[Received May 3 1918]


Carleton House,


April 7, 1918

Dear Mother and Father:

Now that I am (to a slight degree) my own censor I will write on both sides of the paper and therefore use this sporty stuff.

I am feeling pretty good this evening. Have had a wonderful ride on a Spad, have learned of the possibility of getting a week’s leave before going over seas, and got my pay check this afternoon. Pretty good cause for delight, eh!

While it is on my mind I will tell you about my Spad ride. This morning being Sunday morning it was a holiday. Flying started at 2.30. It has been very windy all day, but fairly clear, chunky white clouds coming and going at about 3000. It was too windy for Avros, so I got permission to take up the Spad. Frank tried to get the use of our other Spad, which belongs to the graduate pool, so as we could joy ride together, but something was reported to be wrong with it, so I went up alone. The bus I was taking did not have an air speed meter, altimeter, or engine temperature indicator. At London Colney we thought that the temperature indicator was very important. Everybody said the engine was O.K. and that if any change at all occurred with the circulating water it would heat up. I knew I could detect heating better than I could chilling so felt satisfied. I ran her up well on the ground, and gave her some good tests over the airdrome. Everything seemed O.K. so I started to take on the fun.

Data on locating visible targets
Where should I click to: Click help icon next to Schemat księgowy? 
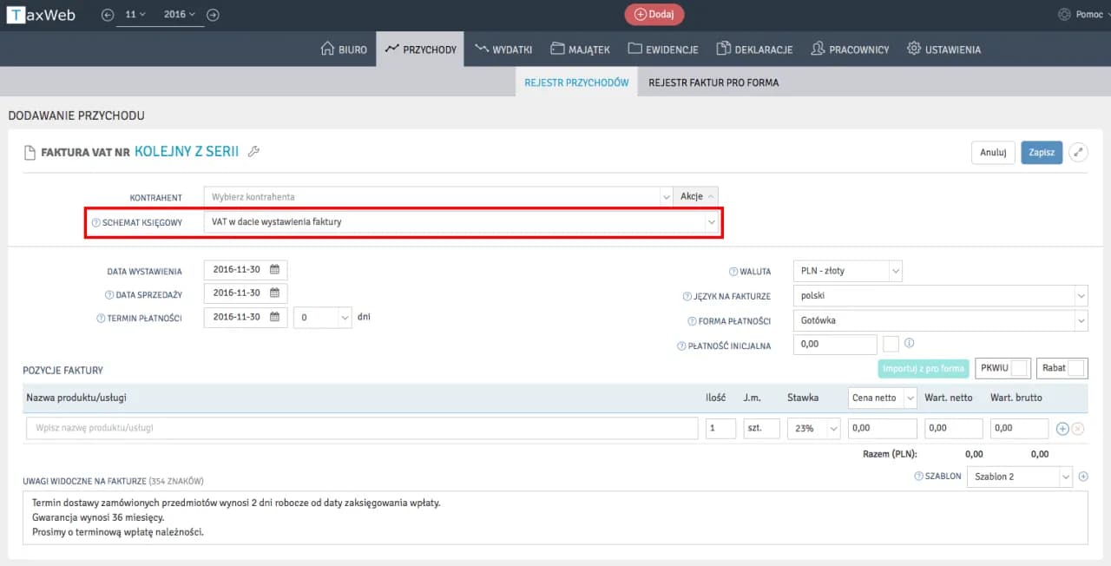click(96, 223)
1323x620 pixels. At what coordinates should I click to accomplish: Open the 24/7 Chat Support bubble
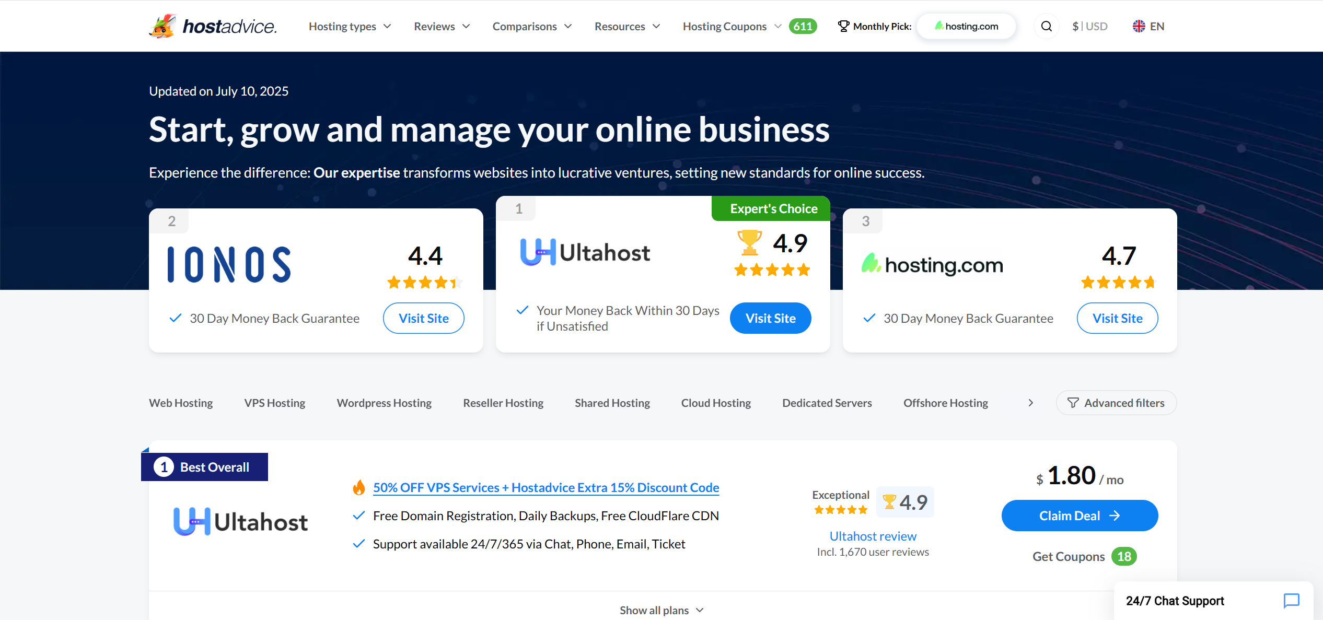click(1212, 601)
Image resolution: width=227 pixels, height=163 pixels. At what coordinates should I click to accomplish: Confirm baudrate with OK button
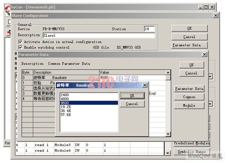coord(132,96)
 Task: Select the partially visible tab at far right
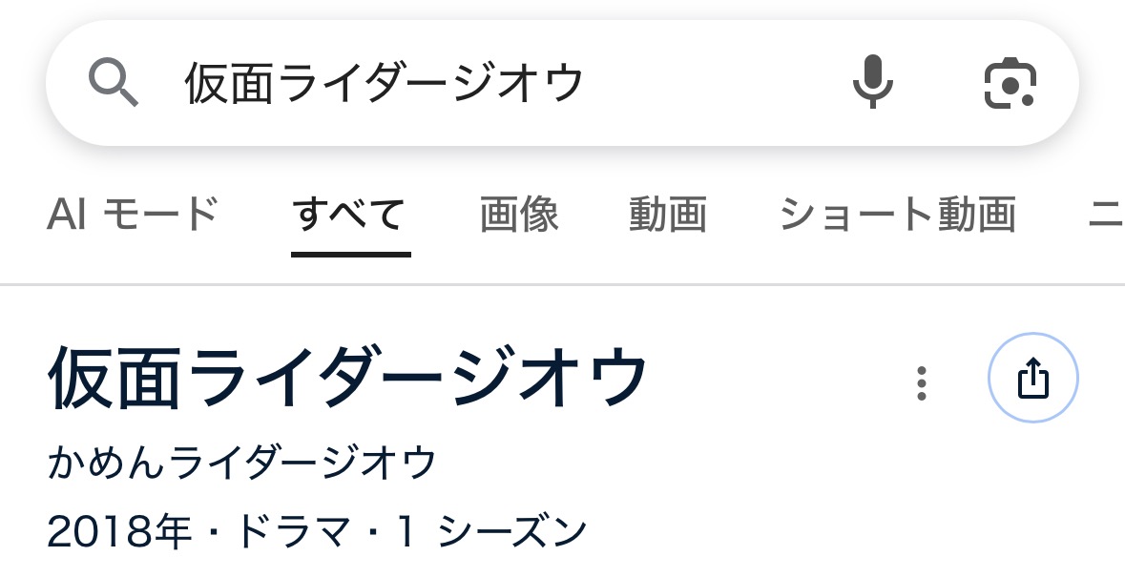tap(1107, 215)
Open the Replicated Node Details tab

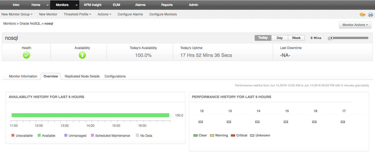coord(82,76)
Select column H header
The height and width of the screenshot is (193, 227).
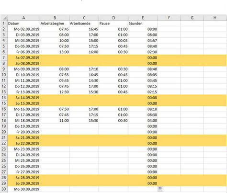(x=215, y=18)
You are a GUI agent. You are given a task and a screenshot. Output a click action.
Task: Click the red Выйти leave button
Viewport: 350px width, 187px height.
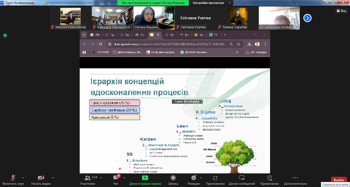[339, 180]
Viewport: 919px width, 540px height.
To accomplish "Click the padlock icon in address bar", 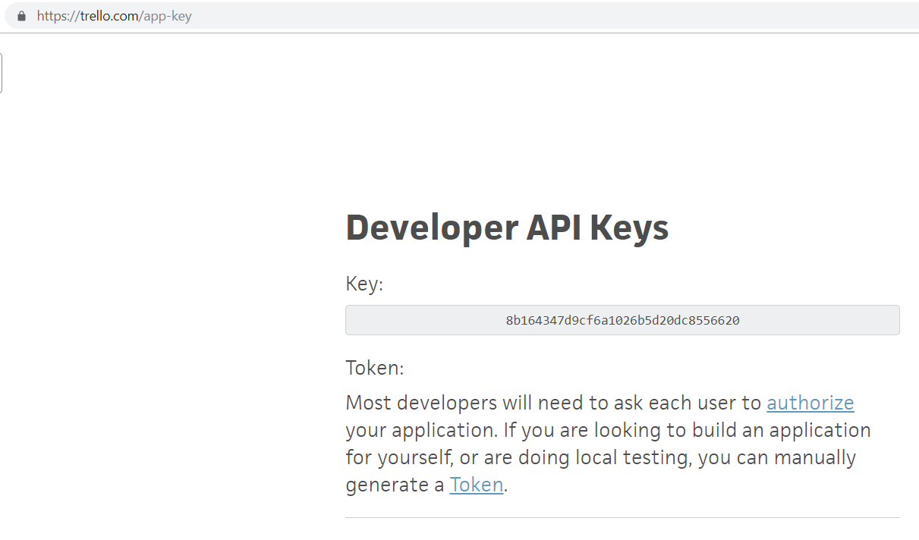I will coord(21,16).
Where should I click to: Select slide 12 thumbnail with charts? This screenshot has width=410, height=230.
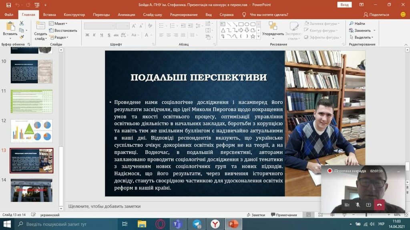click(x=31, y=131)
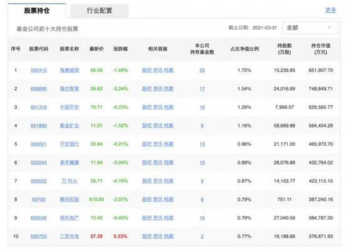Click fund count 2 for 三安光电
This screenshot has height=252, width=345.
[x=202, y=236]
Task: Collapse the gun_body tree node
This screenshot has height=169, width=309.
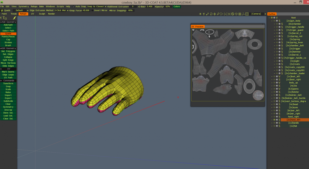Action: coord(272,21)
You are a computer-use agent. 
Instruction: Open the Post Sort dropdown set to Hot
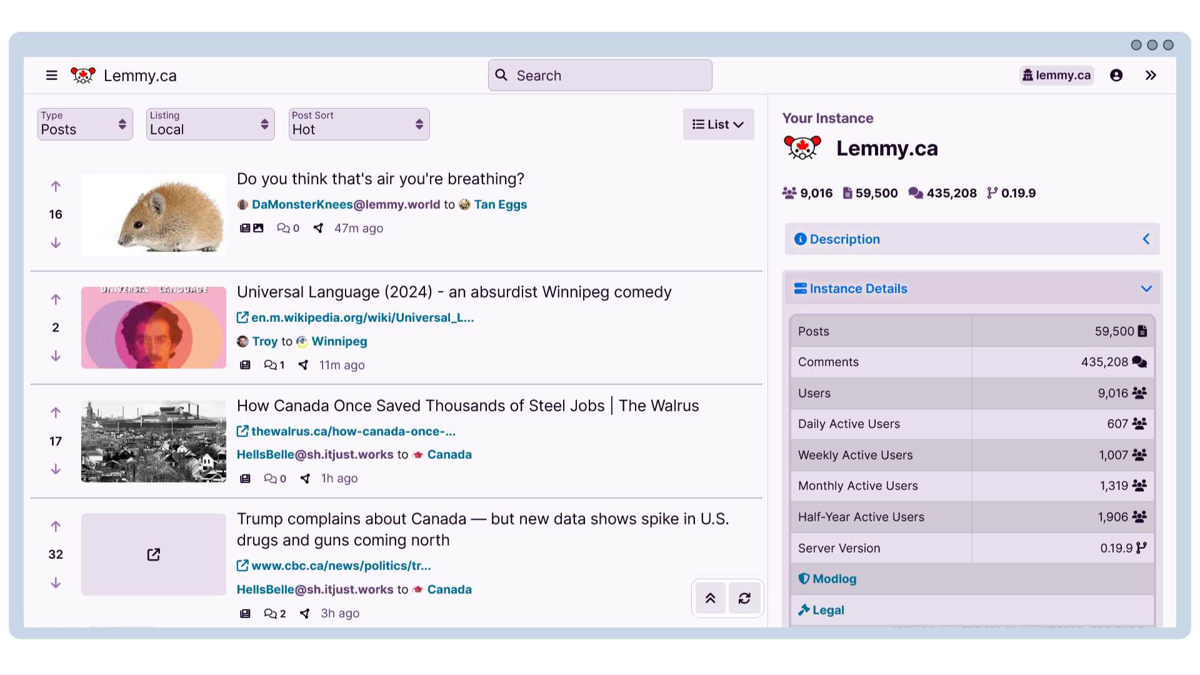coord(358,124)
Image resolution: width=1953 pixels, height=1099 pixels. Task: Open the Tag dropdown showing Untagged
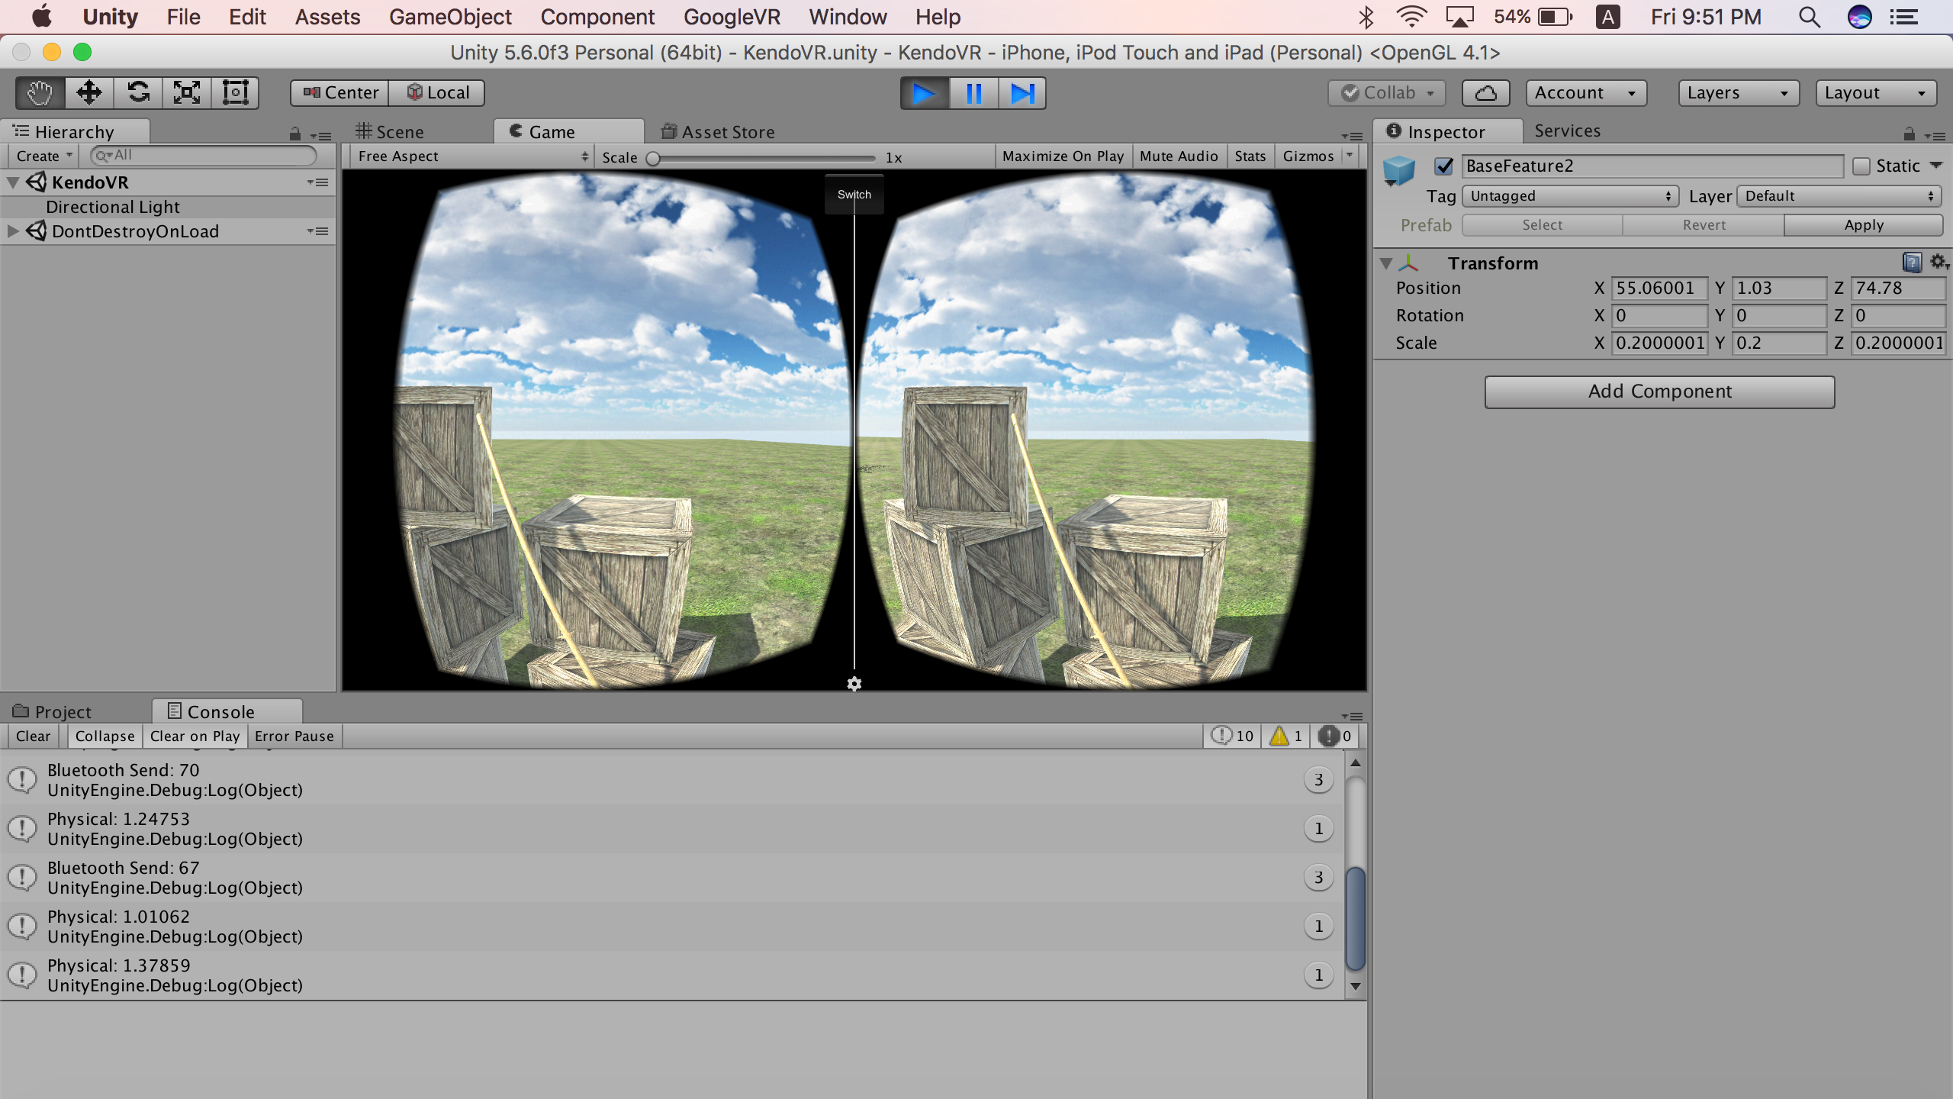coord(1570,196)
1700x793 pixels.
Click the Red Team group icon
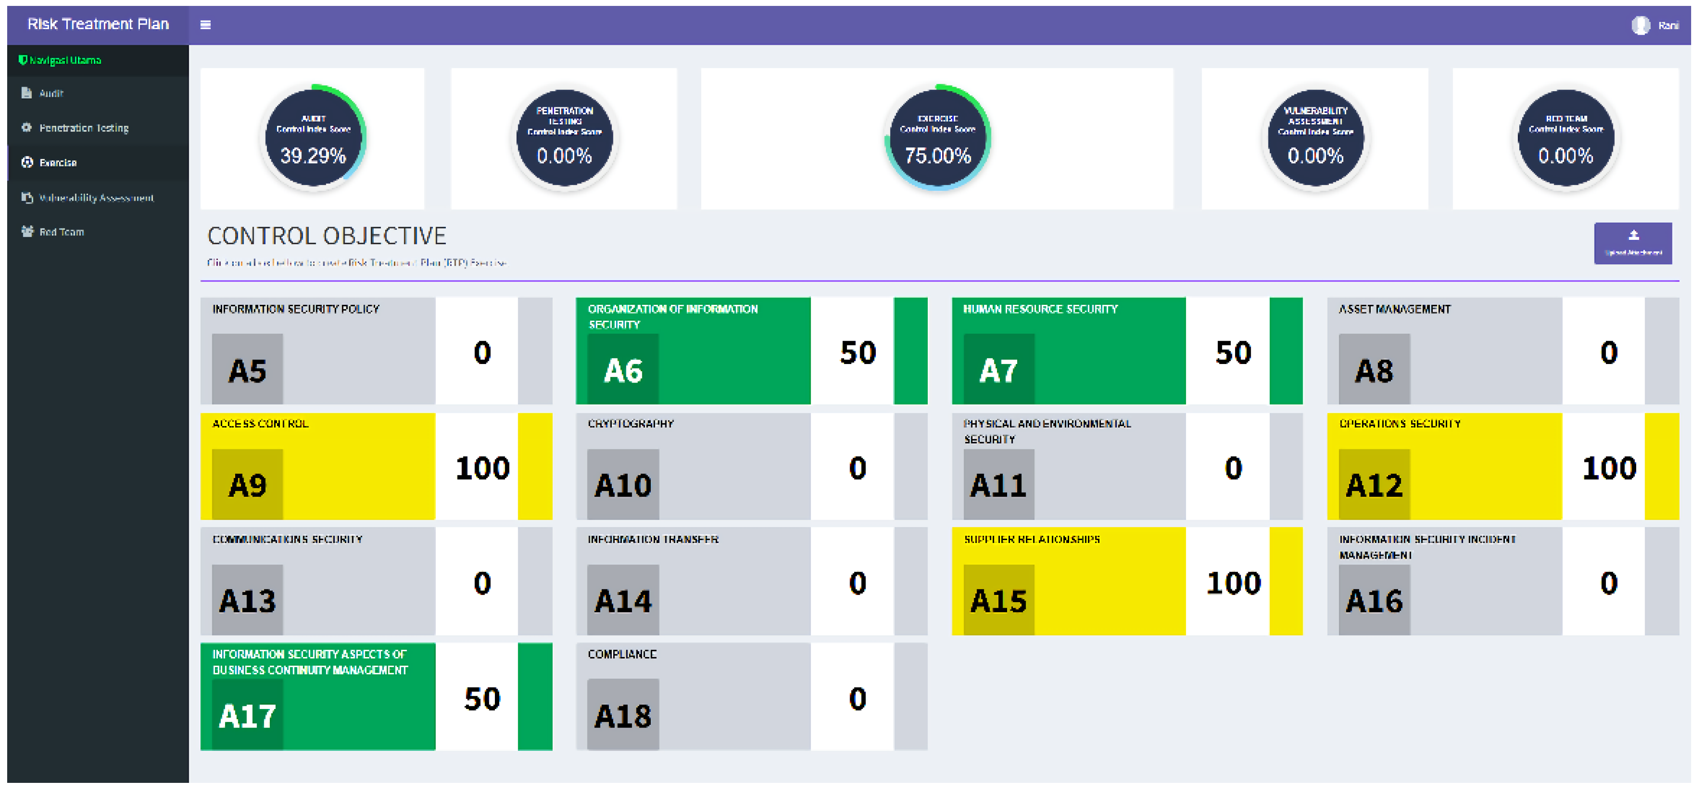(x=26, y=232)
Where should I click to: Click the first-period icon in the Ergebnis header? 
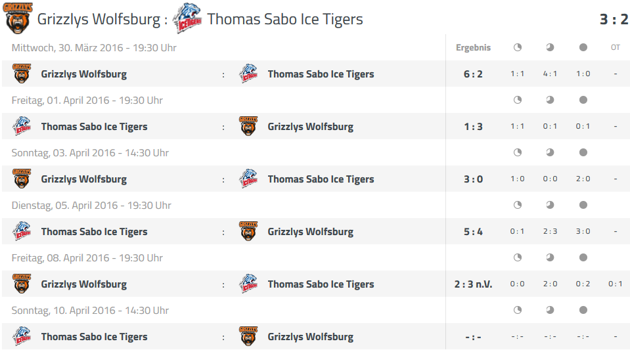coord(517,47)
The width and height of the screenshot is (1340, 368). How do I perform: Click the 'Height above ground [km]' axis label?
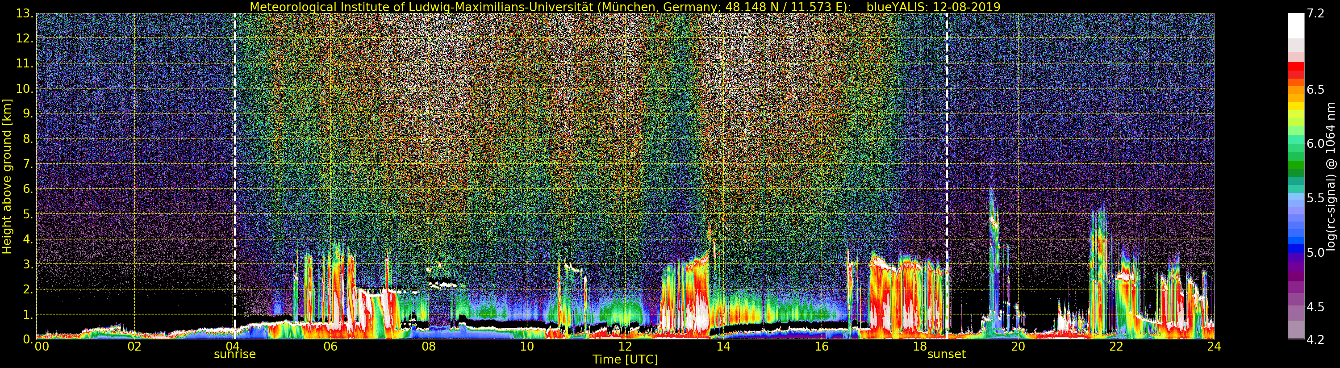coord(7,176)
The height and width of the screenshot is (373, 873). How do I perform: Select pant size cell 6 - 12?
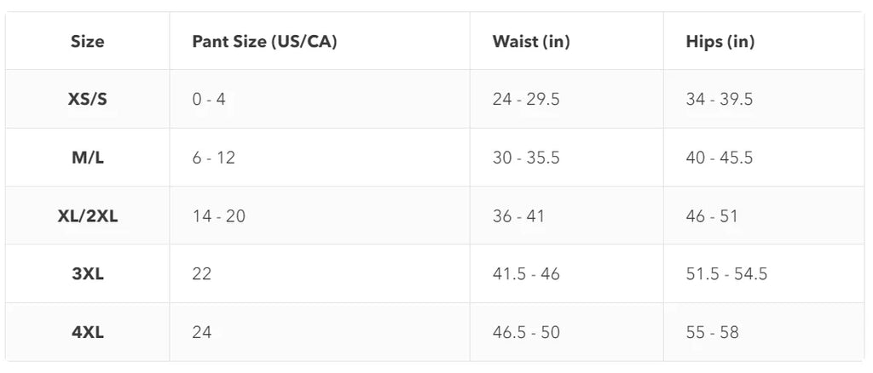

Short exercise 1.
According to the letter, what time did flying start on Sunday?
Short exercise 2.
Name every instrument that the letter says the Spad did not have.
Short exercise 3.
Please retype the part of the letter starting at "I am feeling" and ending at "for delight, eh!".

Complete response 1.
Flying started at 2.30.

Complete response 2.
An air speed meter, an altimeter, and an engine temperature indicator.

Complete response 3.
I am feeling pretty good this evening. Have had a wonderful ride on a Spad, have learned of the possibility of getting a week’s leave before going over seas, and got my pay check this afternoon. Pretty good cause for delight, eh!